Recordó que en su infancia le acuciaba siempre un vehemente deseo de volar hacia el cielo, y daba grandes saltos, en la esperanza de lograrlo, llenándose de ira al caer apenas elevado media vara sobre la tierra. Enfrente de su hogar paterno había una casita de un piso, y por volar sobre su tejado de madera podrida hubiera hecho los mayores sacrificios. Cuando, muchos años después, efectuó, a mil kilómetros de su ciudad natal, su primer vuelo, se acordó de pronto, encontrándose a una gran altura, de la casita aquella.
Le parecía mentira haber volado ya, ir a volar dentro de algunas horas.
No se veía ni una sola nube en el cielo.
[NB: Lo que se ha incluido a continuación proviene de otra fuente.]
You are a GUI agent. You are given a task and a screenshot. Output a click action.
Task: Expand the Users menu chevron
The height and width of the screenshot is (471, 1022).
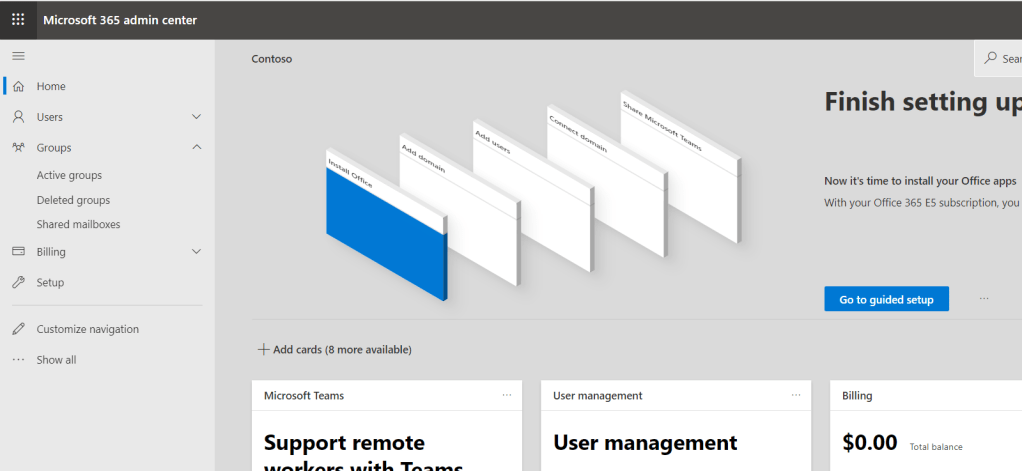coord(196,117)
Donde había rugido hacía poco la tormenta se extendía el espacio azul, cristalino, sin fondo. Según los libros, aquello se llamaba el aire, la atmósfera; pero según el íntimo sentimiento humano, era y seguiría siempre siendo el cielo, norte eterno de todas las aspiraciones y de todas las esperanzas.
«Nadie expondría su vida volando—se dijo Yury Mijailovich—si eso fuera pura y simplemente la atmósfera, el aire.»
Contemplando los misteriosos espacios azules, pensó con cariño en sus compañeros. Lo que hablaban—y acaso lo que hablaba él—no tenía nada de sublime ni de interesante; pero él sabía que para conocer a los hombres no había que fijarse en sus palabras, disfraz de la verdad, sino en su rostro, en la profundidad de sus pupilas, en la blancura de sus dientes.
Estos pensamientos, límpidos y sencillos como el sol matinal, aumentaron su alegría.
Se juró, como un niño, querer siempre a sus compañeros y ser un amigo leal. Cualquiera que hubiera sabido leer en sus labios, tan tiernamente sonrientes, y en sus ojos, tan honda y misteriosamente luminosos, hubiera comprendido el profundo sentido de aquel juramento, a primera vista pueril, y sin decirle nada le hubiera besado en la boca.
Yury Mijailovich volvió a la alcoba y despertó con un beso a su mujer.